3. Include specific micronutrients from food:

  1. Vitamin D: fatty fish, fish oil, sun-dried mushrooms, chicken eggs
  2. B group vitamins: meat, fish, chicken eggs, wholegrain, cereal products
  3. Vitamin A: kale, carrot, pumpkin, liver, spinach, egg yolk, butter, dried apricot
  4. Vitamin C: green leafy vegetables, cabbage, broccoli, black currant, kiwi, strawberry, orange, mango, lemon, melon, kale, spinach, tomatoes, peppers (especially red peppers); vegetables and fruit are basically the main sources
  5. Vitamin E: avocado, fish oil, whole-grain cereal products, vegetable oils
  6. Magnesium: cocoa and bitter chocolate, pumpkin seeds, avocado, nuts, whole grain cereal products, some fatty fish (salmon) and green vegetables, yogurt, kefir
  7. Zinc: cocoa and bitter chocolate, meat, kefir, yogurt, pumpkin seeds, nuts, spinach, mushrooms, whole-grain cereals
  8. Iron: meat, animal offal, cocoa and bitter chocolate, spinach, sardines, seafood, pumpkin seeds
  9. Iodine: iodized salt, fish (cod, tuna) and seafood as well as seaweed, iodized milk and dairy products, if elimination is not required, chicken eggs, plum, especially dried plums, maize
  10. Selenium: Brazilian walnut, fish (sardines, halibut, salmon, tuna), meat, spinach, liver.

micronutrients from foodInclude specific micronutrients from food

4. Follow the basics:

  1. Eat regular meals of 4-5 times per day
  2. Include a good sources of protein – lean meat, chiken, fish, eggs, beans, nuts and legumes.
  3. Implement a calorie restriction for the day, but adjust it to your individual needs.
  4. Implement a good sleep routine.
  5. Avoid environmental toxins (blue light, smoking, pollution, chemicals)
  6. Drink water that has been filtrated and purified.
  7. Practice good stress management.

healthy lifestyle

What is the take-home message on Hypothyroidism?

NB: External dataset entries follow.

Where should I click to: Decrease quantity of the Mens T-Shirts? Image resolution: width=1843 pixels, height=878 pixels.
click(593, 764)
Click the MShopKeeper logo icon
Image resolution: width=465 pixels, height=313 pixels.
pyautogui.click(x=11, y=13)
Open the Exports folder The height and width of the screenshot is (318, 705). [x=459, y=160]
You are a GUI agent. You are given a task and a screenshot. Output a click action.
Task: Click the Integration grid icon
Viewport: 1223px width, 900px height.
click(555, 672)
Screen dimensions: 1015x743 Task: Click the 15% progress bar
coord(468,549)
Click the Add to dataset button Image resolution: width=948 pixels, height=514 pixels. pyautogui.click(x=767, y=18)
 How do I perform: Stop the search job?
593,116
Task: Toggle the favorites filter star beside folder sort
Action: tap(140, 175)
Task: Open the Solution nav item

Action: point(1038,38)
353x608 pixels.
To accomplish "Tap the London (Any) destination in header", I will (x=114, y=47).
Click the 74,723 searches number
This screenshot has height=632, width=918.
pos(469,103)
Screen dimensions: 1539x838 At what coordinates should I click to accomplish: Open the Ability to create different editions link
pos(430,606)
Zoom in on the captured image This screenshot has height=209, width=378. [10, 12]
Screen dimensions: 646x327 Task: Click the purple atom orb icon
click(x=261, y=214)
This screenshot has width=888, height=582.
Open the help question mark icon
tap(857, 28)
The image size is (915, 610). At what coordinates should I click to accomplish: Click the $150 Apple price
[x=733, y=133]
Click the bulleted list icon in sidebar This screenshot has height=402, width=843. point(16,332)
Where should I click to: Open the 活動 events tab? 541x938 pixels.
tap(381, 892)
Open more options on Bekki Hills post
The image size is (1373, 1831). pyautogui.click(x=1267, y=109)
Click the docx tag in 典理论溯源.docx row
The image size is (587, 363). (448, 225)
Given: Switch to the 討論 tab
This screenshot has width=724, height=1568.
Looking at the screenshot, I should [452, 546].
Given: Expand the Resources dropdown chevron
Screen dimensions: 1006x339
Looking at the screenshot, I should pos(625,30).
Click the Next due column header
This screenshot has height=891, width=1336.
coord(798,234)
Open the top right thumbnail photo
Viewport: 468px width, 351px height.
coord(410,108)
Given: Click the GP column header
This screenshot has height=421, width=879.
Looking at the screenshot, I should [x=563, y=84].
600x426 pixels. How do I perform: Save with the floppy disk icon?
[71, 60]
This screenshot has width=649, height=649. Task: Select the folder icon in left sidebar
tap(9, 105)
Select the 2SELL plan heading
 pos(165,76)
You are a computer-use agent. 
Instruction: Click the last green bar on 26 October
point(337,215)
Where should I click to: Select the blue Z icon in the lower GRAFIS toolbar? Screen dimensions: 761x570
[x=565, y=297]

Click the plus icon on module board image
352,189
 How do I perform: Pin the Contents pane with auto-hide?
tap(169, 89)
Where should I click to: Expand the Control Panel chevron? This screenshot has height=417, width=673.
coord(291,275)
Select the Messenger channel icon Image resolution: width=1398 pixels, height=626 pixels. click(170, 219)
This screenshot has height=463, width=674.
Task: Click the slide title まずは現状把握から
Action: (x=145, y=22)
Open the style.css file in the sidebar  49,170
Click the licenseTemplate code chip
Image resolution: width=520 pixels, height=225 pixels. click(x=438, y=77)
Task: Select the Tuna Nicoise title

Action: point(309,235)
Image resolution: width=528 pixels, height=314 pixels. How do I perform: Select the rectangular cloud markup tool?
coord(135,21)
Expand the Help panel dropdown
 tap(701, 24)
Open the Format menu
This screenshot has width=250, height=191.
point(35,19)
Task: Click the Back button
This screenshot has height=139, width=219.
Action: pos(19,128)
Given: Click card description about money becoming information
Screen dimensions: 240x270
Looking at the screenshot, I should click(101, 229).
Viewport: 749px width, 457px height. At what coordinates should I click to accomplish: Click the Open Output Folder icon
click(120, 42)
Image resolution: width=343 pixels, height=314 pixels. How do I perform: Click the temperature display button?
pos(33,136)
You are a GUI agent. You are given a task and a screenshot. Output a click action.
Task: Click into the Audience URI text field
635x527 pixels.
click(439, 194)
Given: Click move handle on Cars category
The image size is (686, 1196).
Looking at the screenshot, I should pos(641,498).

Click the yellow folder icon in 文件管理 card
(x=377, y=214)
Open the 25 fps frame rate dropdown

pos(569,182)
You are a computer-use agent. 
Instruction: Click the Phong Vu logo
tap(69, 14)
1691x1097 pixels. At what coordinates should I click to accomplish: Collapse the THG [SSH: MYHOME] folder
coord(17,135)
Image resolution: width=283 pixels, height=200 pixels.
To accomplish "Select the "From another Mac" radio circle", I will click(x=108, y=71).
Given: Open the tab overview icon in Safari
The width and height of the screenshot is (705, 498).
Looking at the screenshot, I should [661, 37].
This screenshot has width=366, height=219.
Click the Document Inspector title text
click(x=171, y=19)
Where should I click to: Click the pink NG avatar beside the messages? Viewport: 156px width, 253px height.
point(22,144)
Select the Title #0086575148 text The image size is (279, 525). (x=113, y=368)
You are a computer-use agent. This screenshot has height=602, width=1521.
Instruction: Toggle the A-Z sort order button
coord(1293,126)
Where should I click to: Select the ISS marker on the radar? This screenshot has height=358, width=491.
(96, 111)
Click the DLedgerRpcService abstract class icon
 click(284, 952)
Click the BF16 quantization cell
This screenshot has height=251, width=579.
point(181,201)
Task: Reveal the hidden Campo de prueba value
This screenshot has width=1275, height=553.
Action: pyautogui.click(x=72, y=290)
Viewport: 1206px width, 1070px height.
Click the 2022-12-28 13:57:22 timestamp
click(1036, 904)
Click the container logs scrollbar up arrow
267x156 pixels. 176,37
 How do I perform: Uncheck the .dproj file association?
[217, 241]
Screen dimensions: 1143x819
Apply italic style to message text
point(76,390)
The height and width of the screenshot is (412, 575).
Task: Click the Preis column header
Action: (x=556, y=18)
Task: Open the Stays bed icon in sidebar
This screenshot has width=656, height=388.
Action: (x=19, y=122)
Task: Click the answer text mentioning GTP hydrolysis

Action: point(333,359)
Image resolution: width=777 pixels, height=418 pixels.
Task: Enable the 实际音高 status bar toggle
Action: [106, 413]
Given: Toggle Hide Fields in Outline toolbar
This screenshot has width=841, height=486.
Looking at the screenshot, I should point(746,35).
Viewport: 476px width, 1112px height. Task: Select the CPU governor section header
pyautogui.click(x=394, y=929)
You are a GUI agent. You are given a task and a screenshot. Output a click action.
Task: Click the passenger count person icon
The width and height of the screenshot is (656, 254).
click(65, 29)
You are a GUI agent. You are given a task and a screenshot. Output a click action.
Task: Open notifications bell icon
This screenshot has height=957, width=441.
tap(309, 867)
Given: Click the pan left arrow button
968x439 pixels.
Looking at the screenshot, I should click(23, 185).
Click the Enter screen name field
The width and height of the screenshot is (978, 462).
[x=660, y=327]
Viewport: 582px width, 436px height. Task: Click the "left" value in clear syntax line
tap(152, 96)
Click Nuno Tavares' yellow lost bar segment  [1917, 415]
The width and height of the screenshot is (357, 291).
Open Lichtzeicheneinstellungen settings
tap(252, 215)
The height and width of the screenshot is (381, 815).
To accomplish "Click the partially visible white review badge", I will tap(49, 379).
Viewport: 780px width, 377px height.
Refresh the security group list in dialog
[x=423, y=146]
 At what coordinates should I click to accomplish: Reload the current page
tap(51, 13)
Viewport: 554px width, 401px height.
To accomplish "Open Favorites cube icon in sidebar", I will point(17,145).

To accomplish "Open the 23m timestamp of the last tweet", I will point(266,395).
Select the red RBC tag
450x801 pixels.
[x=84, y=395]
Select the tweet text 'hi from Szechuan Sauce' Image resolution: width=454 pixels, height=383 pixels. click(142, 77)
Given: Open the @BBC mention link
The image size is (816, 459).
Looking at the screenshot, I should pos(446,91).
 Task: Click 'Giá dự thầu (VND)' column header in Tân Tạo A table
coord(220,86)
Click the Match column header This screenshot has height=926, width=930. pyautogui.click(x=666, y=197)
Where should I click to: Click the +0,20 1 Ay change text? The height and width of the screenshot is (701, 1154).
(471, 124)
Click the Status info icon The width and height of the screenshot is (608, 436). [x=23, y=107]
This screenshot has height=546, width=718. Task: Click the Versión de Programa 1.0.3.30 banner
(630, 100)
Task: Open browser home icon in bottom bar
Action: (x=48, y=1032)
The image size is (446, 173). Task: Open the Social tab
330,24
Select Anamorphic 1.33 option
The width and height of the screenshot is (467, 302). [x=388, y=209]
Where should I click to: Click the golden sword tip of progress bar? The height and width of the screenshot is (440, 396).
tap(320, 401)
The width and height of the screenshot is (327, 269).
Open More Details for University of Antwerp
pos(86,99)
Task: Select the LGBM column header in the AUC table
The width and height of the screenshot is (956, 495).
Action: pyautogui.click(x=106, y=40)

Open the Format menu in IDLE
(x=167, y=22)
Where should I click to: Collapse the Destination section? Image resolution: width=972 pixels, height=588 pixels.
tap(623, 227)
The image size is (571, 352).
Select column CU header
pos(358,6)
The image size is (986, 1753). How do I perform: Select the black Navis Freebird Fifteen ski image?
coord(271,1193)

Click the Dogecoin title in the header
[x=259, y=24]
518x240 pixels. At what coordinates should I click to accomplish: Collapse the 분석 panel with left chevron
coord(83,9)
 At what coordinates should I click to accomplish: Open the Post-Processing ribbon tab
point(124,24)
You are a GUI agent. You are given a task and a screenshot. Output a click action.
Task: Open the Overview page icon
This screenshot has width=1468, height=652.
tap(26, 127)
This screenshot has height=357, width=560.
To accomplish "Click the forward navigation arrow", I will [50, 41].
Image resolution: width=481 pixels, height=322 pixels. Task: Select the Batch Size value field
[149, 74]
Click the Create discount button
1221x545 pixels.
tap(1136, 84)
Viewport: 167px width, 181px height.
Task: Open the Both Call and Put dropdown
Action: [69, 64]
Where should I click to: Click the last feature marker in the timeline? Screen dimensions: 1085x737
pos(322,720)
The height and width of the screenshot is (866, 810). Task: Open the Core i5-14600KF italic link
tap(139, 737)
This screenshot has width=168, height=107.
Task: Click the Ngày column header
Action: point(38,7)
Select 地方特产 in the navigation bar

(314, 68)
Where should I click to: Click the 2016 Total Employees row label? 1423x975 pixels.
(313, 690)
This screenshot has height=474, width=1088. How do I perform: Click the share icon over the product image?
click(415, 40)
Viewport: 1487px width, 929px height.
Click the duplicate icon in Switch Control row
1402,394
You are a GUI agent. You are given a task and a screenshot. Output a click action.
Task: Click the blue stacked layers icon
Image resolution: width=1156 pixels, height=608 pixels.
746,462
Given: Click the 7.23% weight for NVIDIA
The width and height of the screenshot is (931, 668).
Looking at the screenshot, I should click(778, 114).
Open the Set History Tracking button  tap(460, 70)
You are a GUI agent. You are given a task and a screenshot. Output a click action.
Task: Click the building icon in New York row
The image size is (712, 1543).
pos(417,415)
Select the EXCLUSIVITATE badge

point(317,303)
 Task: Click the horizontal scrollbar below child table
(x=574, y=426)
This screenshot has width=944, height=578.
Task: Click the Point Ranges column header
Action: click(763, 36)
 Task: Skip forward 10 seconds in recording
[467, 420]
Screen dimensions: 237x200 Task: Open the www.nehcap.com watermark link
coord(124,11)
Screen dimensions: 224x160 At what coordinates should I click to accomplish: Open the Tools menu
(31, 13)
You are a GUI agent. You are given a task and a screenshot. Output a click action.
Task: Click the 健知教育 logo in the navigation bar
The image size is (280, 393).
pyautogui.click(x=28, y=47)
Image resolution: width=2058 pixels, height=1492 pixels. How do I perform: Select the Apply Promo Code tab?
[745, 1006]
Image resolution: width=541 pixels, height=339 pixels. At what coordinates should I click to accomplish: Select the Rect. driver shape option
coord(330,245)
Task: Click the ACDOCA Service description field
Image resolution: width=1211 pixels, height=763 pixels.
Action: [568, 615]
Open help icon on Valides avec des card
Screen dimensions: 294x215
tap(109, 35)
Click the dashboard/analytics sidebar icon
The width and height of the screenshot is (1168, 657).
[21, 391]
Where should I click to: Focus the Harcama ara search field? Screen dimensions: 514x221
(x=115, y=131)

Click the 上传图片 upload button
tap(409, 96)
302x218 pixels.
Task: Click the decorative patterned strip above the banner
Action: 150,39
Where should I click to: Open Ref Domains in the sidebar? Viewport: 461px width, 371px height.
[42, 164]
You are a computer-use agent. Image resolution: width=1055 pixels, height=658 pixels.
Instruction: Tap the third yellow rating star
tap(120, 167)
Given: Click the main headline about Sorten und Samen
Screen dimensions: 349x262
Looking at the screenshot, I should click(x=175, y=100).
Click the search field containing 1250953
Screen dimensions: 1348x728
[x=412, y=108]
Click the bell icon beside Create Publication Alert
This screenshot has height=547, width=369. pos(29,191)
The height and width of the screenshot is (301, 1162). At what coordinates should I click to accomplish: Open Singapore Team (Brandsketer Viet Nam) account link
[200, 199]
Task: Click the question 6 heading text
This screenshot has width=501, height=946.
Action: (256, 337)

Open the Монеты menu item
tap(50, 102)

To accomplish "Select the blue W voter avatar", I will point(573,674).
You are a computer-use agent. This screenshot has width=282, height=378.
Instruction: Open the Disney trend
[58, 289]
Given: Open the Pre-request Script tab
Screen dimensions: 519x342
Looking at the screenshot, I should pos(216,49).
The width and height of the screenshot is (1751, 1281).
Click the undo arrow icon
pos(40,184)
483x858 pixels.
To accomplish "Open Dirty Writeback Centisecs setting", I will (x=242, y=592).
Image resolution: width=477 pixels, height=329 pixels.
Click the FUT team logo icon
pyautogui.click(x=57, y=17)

If you are diagnosed with hashimoto’s, it doesn’t mean you can’t live a healthy life and not have a healthy body. Changes do not happen rapidly, but if you are focused and determined daily to start eating and living well to help manage your thyroid function, half the battle has been won.

Include real, fresh whole foods and be mindful of your food type and portion intake as this can help you feel better and manage your thyroid function in the long run.